Anarchy on city roads: Bus route franchise is the solution

Sarwar Md. Saifullah Khaled | Published: April 12, 2019 21:42:02 | Updated: April 18, 2019 21:23:05

The deaths of university student Abrar Ahmed Chowdhury and a number of students through road accidents last month have once again proven that the roads of the country are very unsafe due to reckless drivers.

Abrar's death last month had led to a resurgence of the safe roads movement by school and university students that the world had seen in Bangladesh in August of last year. That movement was also triggered by a double murder through a road accident on the Airport road. Abrar's death occurred near Badda, which is not very far from Airport Road. The Suprobhat bus that killed Abrar had earlier knocked down a female student. It was fleeing the scene when it ran over Abrar. This is an example of how reckless most bus drivers are in the country.

The story does not end there. This very old but newly-painted bus had 27 cases of traffic offences, including accidents. Some 145 of the 165 buses running under the 'Suprobhat' name do not have proper documents, according to latest reports.

Transport sector experts and the Accident Research Institute of BUET delved yet deeper into the goings-on in this vital sector. They have pointed out that at least 70,000 road-transport vehicles run without fitness certificates and other documents. Most of some 1.80 million drivers do not lack proper driving training and licence. The experts have underlined these as two of the main reasons behind increasing number of road accidents in the country.
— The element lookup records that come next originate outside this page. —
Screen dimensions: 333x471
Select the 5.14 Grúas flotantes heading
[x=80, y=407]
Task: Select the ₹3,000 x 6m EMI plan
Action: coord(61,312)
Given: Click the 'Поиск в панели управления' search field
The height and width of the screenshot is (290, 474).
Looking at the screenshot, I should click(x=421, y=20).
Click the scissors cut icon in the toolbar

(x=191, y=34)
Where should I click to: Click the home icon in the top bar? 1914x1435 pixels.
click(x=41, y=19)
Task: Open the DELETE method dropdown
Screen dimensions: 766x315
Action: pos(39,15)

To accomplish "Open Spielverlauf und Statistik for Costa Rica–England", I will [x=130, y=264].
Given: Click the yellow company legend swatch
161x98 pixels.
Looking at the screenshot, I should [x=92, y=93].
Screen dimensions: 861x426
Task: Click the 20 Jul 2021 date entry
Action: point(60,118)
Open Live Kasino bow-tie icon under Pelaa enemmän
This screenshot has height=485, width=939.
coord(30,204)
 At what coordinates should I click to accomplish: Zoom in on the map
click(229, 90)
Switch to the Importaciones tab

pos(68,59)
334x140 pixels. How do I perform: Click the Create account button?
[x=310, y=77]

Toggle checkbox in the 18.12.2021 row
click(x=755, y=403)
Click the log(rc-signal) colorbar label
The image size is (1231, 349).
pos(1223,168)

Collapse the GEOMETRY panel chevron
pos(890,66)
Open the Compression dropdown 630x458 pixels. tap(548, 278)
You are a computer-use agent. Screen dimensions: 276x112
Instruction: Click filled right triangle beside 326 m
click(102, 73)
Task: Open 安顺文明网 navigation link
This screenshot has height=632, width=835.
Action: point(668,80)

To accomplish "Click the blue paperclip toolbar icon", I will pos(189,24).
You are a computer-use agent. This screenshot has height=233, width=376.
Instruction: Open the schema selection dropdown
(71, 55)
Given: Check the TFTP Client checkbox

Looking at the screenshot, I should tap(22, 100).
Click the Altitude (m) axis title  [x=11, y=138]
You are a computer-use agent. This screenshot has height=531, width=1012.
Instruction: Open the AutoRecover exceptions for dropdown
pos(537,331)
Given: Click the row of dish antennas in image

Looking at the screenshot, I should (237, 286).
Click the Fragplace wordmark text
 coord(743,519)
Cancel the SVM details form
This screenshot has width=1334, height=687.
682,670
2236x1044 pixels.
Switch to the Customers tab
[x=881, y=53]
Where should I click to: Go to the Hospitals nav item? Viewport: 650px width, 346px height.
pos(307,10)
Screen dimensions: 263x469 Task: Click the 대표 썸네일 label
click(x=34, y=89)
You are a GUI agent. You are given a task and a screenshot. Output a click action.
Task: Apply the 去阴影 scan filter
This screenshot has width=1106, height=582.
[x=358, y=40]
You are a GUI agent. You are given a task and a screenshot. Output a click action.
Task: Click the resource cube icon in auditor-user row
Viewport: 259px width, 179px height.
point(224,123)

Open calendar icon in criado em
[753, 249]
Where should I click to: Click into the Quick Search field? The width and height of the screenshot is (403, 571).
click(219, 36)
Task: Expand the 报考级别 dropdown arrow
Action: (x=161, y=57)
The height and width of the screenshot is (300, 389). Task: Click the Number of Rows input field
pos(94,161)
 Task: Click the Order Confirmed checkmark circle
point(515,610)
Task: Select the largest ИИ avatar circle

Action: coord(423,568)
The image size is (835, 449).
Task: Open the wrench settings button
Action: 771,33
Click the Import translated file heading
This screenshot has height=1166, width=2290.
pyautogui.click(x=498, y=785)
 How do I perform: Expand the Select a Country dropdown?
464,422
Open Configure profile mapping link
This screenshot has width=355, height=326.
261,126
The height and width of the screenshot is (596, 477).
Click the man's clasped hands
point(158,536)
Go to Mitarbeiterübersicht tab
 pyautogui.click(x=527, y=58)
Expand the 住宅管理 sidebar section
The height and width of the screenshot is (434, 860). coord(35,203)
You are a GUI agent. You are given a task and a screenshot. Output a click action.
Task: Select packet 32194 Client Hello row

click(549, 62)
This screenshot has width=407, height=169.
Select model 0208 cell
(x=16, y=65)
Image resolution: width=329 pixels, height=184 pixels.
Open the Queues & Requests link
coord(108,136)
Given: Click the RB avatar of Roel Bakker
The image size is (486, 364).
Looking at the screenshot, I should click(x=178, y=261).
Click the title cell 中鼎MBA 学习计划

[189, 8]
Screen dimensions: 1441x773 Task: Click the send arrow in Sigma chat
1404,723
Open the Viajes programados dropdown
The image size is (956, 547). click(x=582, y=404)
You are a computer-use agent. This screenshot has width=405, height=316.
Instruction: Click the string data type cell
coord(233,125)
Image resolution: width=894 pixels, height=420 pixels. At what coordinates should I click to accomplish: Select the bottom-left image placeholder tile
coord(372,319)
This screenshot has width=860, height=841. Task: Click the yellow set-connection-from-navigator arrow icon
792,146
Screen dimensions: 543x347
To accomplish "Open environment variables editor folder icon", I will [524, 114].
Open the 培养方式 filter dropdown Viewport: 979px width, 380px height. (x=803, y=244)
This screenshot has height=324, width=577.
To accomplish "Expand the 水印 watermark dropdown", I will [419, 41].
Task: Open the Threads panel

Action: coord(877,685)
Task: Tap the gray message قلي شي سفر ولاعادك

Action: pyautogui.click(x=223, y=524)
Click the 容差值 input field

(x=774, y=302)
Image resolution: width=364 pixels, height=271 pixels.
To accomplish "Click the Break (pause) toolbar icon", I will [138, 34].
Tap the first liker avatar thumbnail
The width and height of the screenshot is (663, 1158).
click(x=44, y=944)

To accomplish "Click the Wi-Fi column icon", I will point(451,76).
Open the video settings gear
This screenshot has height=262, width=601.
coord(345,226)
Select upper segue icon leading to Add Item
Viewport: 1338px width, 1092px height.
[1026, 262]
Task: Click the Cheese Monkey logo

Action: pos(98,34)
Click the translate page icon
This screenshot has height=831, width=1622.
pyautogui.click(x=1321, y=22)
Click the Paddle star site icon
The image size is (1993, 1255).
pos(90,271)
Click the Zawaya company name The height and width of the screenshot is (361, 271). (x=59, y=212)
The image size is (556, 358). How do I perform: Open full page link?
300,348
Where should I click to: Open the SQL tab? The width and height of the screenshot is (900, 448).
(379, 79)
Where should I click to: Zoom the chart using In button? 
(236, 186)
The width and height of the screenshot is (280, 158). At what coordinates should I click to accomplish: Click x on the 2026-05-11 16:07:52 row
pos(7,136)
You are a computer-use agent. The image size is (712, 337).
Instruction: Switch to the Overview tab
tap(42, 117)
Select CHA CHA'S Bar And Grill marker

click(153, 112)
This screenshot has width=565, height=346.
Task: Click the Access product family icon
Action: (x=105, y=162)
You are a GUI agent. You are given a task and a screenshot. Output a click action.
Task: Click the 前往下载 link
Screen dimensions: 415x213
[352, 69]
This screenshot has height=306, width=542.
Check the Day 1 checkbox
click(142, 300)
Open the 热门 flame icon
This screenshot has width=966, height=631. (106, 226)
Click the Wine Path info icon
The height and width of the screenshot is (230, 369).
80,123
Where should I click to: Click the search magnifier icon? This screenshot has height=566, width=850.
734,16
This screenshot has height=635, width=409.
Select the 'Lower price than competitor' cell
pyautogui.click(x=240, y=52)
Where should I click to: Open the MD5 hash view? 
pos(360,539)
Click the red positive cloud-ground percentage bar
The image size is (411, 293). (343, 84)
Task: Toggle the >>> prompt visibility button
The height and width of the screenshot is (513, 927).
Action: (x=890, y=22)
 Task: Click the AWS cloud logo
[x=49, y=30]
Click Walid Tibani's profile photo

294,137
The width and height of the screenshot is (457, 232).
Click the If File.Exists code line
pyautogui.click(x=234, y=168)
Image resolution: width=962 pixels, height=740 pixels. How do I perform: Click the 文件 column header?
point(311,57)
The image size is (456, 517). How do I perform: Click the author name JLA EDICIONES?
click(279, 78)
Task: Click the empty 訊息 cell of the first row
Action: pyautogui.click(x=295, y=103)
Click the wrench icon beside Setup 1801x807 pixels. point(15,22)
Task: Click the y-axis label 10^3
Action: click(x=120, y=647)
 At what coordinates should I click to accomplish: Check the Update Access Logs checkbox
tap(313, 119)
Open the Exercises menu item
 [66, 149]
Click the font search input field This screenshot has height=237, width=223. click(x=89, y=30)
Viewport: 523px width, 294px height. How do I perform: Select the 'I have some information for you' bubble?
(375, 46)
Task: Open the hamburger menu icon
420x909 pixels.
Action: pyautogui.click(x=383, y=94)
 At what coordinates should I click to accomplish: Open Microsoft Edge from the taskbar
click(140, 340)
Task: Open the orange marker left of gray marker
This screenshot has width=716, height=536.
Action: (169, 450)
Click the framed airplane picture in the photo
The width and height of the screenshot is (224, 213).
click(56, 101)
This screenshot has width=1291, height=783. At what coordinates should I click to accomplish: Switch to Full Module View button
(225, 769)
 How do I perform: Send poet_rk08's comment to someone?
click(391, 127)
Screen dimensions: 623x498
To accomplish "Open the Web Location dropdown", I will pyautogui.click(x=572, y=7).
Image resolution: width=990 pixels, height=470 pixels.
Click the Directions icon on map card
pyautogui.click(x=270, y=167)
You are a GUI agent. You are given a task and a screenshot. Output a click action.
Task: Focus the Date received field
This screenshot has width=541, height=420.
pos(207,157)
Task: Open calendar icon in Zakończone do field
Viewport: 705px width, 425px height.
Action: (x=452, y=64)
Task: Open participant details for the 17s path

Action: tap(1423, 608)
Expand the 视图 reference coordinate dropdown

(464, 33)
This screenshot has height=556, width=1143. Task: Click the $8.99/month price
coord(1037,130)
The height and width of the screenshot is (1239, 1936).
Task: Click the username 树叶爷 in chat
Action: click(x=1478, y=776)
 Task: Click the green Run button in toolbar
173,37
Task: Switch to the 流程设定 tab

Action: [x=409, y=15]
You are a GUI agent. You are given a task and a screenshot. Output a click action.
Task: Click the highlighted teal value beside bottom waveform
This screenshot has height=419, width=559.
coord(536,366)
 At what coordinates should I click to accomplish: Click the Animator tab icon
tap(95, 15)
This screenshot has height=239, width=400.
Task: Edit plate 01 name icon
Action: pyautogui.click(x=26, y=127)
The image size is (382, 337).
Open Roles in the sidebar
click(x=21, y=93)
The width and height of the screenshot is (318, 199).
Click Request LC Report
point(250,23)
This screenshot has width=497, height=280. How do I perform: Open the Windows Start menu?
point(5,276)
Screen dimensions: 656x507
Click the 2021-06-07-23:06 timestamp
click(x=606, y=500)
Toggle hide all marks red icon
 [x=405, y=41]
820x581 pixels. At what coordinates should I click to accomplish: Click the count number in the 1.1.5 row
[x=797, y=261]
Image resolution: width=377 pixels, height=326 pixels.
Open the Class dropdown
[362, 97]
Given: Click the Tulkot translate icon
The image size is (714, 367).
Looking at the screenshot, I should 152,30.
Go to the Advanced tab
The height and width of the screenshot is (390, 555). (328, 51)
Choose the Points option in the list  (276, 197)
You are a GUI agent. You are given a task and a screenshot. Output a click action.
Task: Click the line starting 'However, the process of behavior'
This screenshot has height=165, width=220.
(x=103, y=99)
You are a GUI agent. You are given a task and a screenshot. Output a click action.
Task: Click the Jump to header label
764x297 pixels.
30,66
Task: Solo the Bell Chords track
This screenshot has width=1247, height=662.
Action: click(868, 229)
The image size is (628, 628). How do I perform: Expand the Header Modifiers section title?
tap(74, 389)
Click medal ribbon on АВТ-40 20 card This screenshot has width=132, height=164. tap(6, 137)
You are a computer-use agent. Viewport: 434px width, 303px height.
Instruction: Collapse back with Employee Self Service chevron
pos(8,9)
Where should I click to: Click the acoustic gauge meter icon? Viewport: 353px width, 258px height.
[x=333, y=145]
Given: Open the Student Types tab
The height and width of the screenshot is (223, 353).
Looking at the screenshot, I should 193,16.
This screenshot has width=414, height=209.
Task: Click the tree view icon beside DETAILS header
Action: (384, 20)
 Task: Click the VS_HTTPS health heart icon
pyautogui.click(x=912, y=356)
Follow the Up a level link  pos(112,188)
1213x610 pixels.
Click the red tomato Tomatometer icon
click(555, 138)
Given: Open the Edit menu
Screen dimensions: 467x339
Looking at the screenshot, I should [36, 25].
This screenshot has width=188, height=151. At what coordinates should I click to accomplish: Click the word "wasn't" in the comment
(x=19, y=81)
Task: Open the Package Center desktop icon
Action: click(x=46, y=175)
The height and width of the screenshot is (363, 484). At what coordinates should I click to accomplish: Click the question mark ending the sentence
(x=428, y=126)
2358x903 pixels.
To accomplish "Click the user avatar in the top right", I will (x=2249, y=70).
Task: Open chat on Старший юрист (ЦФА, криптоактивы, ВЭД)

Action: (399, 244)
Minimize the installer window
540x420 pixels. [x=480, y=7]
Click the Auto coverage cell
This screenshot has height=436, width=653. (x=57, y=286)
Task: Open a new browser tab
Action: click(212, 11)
Appearing at innumerable on-air and off-air discussions, leaders of transport owners and workers' associations and unions have agreed with these findings. They have also wondered why there are no sustainable solutions to mitigate the crisis, though several initiatives have been taken over the years. One of them had asked, "Why can all the different bus companies not be brought under one bus company?"

This initiative has been mulled by various government officials and other stakeholders of the transport sector for the last few years. However, a proper step towards materialising the idea is yet to be taken.

Commuters like businesspeople, private service-holders, students and guardians suffer from a gnawing problem: acute shortage of public transport on some roads and nagging tailback on others. People who stay late at work till 8:00 or 9:00pm, are often seen waiting in long queues for buses or sometimes opt for mini-trucks on Sadarghat-Gulistan-Malibagh-Pragati Sharani route. This route is the main transport artery of the metropolis. It links Sadarghat-Gulistan business hub, Mawa to the south and the densely-populated residential and industrial areas up to Gazipur in the north. This is where the latest mishap happened. Fortunately, buses of two transport lines - Suprobhat and Victor - and other ramshackle buses have been whistled off this road.

In partial replication of 'Dhakar Chaka' model that is operational in Gulshan-Banani areas, a circular bus service has been introduced recently for the Dhanmondi route. Similar circular services are supposed to start in business-heartland Motijheel and residential satellite-town of Uttara from this month. Undoubtedly, this is positive news for commuters. But this is a localised remedy that will not address the bigger problem sustainably.

A holistic solution to the transport problem in this overcrowded megacity lies in the immediate introduction of a bus route franchise. Moreover, early execution of the mega-projects under implementation - metro rail, elevated expressway and the likes-is also necessary.

What will the bus route franchise look like? As planned, six companies would be formed to run buses on as many routes. Trained and salaried drivers would be hired for the buses moving on the said routes. If this happens, buses that ply on contract-basis would be taken off the streets. The buses for each route would start in regular intervals from point of origin. The total monthly earnings would be divided among the company's owners.

The commuters that use the Pragati Sharani routes are worst affected by the current situation on the roads. More BRTC buses on this route will help them.

Sarwar Md. Saifullah Khaled is a retired Professor of Economics, BCS General Education Cadre.